That is flat ridiculous. The old man knew the rules and the cop was a hot headed punk. The old man was upset at the situation because the officers lack of the law was about to cost the old man time and money. The cop could have wrote the **** ticket if he felt the old man was in violation and let the old man fight it out in court but instead the cop decided to show the old man who's boss. Cops like this have no business out on the streets and I really hope that this is the last traffic stop made by Nathanial Robinson.


----------



## saltwaterjunky (Aug 17, 2012)

*really!!*

Watched it first time,then again made me even madder,cop had no reason [old man Hispanic]middle of the day,nothing frightening about him.Have a cop friend up here in Ftworth tell me that's the way a lot of the younger cops act Dallas even worse.Chip on shoulder or attitude whatever I got a gun and badge I`m right and your wrong.Had an experience myself minus a taser. I think best thing can happen when departments get body cams that way whoever is out of line is on video,videos don`t lie.

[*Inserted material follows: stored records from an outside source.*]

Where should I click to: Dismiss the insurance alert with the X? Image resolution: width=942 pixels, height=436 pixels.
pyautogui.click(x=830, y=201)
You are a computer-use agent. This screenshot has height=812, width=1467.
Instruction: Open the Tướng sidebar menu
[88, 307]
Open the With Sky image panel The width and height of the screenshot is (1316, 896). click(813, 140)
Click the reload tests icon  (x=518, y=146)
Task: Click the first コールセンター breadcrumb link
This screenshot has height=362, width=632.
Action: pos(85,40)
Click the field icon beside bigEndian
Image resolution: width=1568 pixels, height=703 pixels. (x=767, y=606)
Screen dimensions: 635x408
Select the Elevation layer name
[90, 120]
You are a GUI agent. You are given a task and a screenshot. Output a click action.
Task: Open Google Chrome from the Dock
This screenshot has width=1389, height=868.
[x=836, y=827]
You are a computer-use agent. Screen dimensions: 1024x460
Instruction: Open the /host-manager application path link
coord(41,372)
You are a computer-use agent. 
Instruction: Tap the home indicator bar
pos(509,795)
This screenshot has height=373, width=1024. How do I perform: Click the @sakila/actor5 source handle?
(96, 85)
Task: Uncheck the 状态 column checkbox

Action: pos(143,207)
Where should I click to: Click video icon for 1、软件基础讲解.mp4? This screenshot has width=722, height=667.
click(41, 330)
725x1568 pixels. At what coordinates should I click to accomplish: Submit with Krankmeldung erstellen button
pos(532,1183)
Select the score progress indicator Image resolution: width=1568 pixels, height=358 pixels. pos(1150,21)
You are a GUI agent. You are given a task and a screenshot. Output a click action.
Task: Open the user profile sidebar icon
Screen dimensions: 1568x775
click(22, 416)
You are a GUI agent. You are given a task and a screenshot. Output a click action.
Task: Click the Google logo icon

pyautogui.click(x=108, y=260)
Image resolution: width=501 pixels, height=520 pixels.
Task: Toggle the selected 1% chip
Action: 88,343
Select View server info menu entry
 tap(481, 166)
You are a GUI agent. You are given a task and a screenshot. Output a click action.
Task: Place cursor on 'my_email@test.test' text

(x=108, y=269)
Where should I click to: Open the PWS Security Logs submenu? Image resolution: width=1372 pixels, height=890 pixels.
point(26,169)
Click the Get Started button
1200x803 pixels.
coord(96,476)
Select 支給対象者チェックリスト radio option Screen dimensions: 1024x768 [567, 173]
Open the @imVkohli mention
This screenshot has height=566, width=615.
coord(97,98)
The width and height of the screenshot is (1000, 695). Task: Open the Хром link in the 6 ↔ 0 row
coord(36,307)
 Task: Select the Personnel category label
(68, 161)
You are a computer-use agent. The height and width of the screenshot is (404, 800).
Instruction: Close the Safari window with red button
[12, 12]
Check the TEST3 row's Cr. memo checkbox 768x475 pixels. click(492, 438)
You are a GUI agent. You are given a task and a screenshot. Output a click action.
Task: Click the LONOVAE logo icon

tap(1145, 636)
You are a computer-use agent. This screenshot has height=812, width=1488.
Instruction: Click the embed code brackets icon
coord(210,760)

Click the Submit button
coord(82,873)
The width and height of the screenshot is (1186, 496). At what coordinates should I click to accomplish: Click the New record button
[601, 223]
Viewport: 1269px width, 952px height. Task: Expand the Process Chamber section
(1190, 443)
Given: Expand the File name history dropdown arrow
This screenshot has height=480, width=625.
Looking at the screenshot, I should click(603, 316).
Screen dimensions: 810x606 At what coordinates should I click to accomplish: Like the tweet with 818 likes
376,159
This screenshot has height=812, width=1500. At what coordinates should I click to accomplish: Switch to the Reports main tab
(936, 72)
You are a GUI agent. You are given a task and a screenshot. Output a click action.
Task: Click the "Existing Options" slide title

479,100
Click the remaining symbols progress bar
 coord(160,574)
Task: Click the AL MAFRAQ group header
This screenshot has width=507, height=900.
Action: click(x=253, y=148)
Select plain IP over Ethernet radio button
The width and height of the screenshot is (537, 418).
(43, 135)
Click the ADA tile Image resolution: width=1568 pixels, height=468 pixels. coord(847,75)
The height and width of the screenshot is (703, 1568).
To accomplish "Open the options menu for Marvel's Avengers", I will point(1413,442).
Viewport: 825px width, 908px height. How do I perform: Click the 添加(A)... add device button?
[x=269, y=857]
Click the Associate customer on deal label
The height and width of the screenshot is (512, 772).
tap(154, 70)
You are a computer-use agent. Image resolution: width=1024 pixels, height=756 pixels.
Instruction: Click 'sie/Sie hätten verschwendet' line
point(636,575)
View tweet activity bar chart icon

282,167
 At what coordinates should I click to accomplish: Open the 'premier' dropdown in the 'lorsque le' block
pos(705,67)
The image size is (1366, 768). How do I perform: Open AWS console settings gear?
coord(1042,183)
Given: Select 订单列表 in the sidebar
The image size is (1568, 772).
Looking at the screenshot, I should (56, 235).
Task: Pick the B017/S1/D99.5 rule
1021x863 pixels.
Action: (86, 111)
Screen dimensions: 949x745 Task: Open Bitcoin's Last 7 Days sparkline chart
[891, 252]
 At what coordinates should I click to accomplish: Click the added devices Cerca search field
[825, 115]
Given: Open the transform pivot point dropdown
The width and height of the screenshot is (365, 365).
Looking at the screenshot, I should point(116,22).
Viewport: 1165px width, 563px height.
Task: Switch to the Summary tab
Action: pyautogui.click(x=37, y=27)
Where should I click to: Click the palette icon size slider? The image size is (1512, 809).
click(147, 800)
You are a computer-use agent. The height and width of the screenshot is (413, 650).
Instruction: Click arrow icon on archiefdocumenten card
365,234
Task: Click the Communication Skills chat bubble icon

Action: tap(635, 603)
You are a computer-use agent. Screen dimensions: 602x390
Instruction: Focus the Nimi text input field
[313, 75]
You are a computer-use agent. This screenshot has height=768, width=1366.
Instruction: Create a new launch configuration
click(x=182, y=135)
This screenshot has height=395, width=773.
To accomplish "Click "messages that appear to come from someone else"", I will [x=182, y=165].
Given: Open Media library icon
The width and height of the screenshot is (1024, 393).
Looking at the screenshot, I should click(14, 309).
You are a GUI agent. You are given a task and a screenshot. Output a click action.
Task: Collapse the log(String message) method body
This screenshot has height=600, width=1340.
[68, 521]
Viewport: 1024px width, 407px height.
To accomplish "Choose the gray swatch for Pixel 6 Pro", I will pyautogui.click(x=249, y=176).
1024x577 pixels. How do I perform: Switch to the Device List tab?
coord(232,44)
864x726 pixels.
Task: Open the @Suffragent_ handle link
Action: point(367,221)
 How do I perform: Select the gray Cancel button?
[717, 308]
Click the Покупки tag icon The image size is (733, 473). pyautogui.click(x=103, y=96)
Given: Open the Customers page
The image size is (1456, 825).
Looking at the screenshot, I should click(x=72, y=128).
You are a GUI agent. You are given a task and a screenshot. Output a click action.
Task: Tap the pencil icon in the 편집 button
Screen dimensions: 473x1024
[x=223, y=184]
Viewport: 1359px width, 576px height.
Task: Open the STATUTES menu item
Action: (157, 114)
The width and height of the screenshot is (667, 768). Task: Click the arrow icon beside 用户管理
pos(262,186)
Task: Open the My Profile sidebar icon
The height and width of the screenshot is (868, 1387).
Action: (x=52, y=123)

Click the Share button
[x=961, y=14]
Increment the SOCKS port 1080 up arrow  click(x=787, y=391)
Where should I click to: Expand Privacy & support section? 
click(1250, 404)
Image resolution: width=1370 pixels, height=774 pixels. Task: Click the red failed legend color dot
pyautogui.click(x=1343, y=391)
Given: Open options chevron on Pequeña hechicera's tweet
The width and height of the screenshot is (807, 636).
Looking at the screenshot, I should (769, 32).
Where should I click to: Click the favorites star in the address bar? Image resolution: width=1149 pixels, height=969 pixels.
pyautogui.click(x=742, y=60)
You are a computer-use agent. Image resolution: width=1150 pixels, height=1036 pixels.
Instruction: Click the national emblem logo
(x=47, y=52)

Just my 2.5 cents worth..


----------



## Spirit (Nov 19, 2008)

gettinspooled said:


> That is flat ridiculous. The old man knew the rules and the cop was a hot headed punk. The old man was upset at the situation because the officers lack of the law was about to cost the old man time and money. The cop could have wrote the **** ticket if he felt the old man was in violation and let the old man fight it out in court but instead the cop decided to show the old man who's boss. Cops like this have no business out on the streets and I really hope that this is the last traffic stop made by Nathanial Robinson.


^^^^^ this!


----------



## monkeyman1 (Dec 30, 2007)

gettinspooled said:


> That is flat ridiculous. The old man knew the rules and the cop was a hot headed punk. The old man was upset at the situation because the officers lack of the law was about to cost the old man time and money. The cop could have wrote the **** ticket if he felt the old man was in violation and let the old man fight it out in court but instead the cop decided to show the old man who's boss. Cops like this have no business out on the streets and I really hope that this is the last traffic stop made by Nathanial Robinson.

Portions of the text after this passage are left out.